== TO BE DONE ==
Copy out every line of text in the records below word for word, leaving the pictures out.

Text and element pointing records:
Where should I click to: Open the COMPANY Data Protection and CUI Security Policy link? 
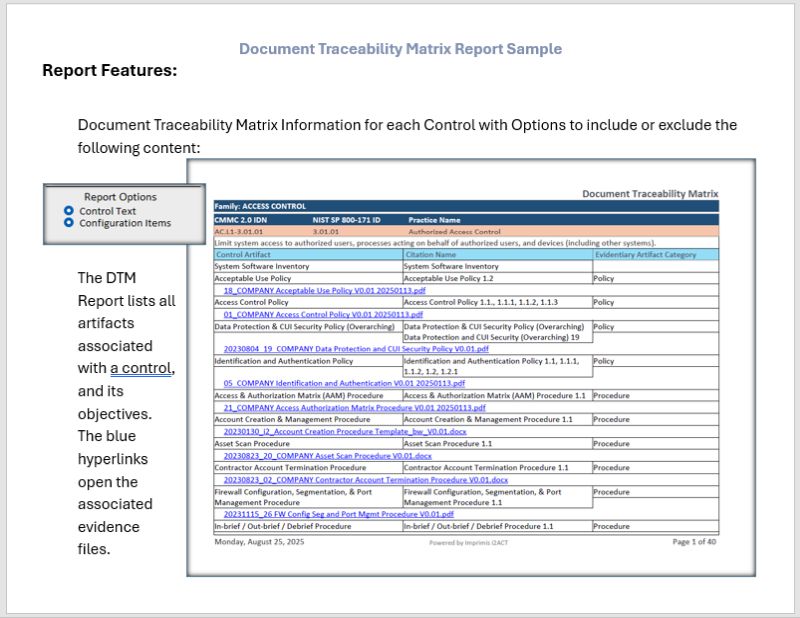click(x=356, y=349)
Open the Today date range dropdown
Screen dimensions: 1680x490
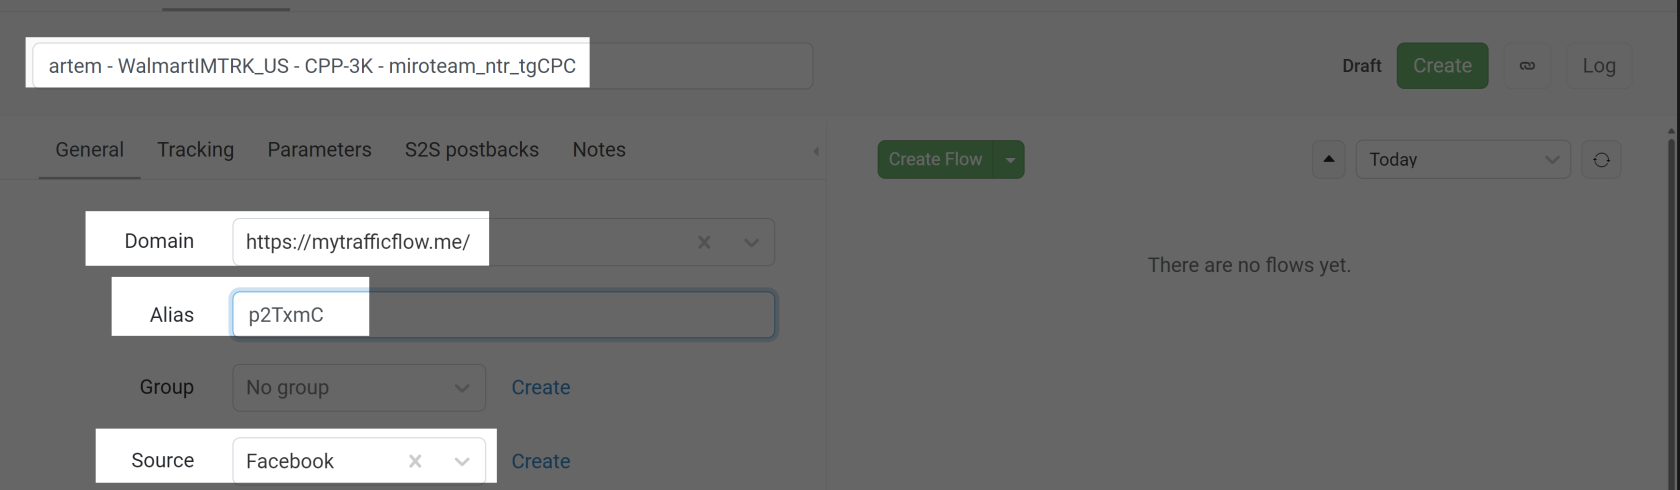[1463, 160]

== EXERCISE RESULT ==
Where should I click to: Open the COMPANY Data Protection and CUI Security Policy link? 
click(x=356, y=349)
Open the Today date range dropdown
Screen dimensions: 1680x490
[1463, 160]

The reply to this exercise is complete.